The typical value of homes in Boise was over $523,300 as of the end of August, up more than 46% over the past year, according to Zillow.


For Ogden, the typical home value is $341,300, for Provo it’s over $448,300, and for Salt Lake City it’s over $565,000, Zillow reports.


Buyers in the most overvalued markets are paying near peak prices and risk getting stuck in their investment for some time before they can realize returns, said Ken H. Johnson, a real estate economist and associate dean at Florida Atlantic University’s College of Business, one of the researchers who conducted the study.


“In the top 10 markets, potential buyers might want to consider renting and reinvesting money that they otherwise would have put into homeownership,” Johnson said in a Florida Atlantic University research article. “Renting and reinvesting has been shown to often outperform ownership in terms of wealth creation.”


But rent in Utah is far from cheap, too.

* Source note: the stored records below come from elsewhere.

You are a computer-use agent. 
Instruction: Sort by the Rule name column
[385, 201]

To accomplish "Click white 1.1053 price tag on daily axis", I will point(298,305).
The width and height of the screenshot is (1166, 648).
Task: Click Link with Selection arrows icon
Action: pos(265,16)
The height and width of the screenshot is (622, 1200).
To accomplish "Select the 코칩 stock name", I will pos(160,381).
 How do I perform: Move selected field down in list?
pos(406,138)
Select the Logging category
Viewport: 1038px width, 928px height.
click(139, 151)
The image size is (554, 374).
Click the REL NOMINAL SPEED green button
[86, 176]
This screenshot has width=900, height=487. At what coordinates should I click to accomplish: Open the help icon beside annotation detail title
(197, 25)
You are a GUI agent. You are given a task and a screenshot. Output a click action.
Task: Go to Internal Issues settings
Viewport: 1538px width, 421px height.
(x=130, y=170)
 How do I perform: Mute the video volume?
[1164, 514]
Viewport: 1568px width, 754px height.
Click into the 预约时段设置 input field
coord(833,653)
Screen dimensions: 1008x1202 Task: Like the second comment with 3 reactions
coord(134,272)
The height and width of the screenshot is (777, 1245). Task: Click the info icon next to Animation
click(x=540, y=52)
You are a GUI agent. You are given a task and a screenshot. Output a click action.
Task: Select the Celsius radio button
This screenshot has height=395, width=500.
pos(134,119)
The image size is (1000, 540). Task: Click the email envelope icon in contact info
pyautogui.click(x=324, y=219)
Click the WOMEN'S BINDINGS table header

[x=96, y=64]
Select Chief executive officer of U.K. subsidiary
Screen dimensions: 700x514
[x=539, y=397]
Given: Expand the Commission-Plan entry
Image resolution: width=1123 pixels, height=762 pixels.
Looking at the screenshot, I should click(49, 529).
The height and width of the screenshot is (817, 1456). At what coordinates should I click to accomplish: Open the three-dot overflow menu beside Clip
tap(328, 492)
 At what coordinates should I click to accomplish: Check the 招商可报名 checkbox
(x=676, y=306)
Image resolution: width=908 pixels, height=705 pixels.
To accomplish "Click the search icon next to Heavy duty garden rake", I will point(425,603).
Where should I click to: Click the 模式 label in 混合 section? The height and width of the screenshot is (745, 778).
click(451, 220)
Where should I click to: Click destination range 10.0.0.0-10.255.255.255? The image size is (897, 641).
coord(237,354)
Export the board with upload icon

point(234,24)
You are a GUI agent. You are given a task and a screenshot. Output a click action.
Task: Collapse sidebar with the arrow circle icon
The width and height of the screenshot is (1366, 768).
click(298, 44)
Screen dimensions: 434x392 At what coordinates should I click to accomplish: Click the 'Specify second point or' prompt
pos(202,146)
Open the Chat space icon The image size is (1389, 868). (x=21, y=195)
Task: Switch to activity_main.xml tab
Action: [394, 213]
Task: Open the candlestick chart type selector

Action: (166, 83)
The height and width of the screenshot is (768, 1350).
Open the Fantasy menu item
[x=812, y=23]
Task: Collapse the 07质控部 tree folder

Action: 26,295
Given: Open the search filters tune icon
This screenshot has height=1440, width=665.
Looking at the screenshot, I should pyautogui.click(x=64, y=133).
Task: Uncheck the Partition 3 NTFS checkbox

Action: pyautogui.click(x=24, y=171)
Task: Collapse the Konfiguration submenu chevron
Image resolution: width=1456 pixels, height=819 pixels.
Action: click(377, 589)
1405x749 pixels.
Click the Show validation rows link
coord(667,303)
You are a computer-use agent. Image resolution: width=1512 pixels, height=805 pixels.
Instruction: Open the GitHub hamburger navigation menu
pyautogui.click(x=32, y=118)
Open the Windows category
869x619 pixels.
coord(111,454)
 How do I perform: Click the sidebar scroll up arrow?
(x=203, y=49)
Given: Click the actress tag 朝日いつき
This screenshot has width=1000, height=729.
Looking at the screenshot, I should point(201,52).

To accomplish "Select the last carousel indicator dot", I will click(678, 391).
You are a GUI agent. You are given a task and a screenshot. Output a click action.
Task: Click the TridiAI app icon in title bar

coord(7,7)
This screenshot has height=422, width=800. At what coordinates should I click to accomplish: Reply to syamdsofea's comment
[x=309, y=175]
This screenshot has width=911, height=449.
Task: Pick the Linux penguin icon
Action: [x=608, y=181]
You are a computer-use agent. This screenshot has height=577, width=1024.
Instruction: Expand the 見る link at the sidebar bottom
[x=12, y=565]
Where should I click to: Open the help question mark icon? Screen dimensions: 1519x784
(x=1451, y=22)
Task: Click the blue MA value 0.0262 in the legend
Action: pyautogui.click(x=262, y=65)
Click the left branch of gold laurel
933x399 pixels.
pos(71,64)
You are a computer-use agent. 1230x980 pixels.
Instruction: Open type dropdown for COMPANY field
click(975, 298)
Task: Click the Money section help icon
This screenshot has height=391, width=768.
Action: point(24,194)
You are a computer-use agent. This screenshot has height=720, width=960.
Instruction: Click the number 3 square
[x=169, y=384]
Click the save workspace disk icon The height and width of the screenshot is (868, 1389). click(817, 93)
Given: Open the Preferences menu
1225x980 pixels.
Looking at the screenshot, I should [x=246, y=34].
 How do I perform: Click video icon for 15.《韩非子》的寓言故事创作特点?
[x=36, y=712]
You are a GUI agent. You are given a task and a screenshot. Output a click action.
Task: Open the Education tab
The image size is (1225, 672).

A report released this week found the average rent in five major Utah counties shot up a stunning 45% in just over the past year and a half.


The research out of Florida ranking the three Utah cities at the top of the nation for overpriced housing markets caught the eye of state budget officials, who briefly discussed it during a presentation on Utah’s economic outlook in a legislative committee meeting Tuesday.


Maddy Oritt, senior economist in the Utah Legislature’s fiscal analyst office, pointed to the Ogden, Provo and Salt Lake City rankings in her presentation to the Executive Appropriations Committee, calling Utah’s housing market “red-hot,” with home prices sharply shooting up over the past year even though they’ve been steadily climbing for about a decade.


“This current period of price escalation is the most prolonged in Utah history,” Oritt said. “It started in 2012, and we’re still going strong nine years later. As of 2014, which is about when prices return to pre-recession levels, the median home price has increased between 55% and 70% across the state.”


Oritt cited a 17% increase in home prices across the Wasatch Front from the first quarter of 2020 to the first quarter of 2021, from $341,900 to $400,000. New construction is at “record levels,” she said, and vacancy rates in Utah’s most populous county, Salt Lake County, are lingering at less than 2%.


“So it’s just increasing even more than ever and not really showing signs of slowing down,” she said.


For years now, Utah, which has been the fastest-growing state in the country over the past 10 years, has continued to grapple with a housing shortage that’s fueling an affordable housing crisis. In the past year in particular, Utah and other states like Idaho have seen “insane” housing prices thanks in part to the COVID-19 pandemic, which threw the national housing market into upheaval.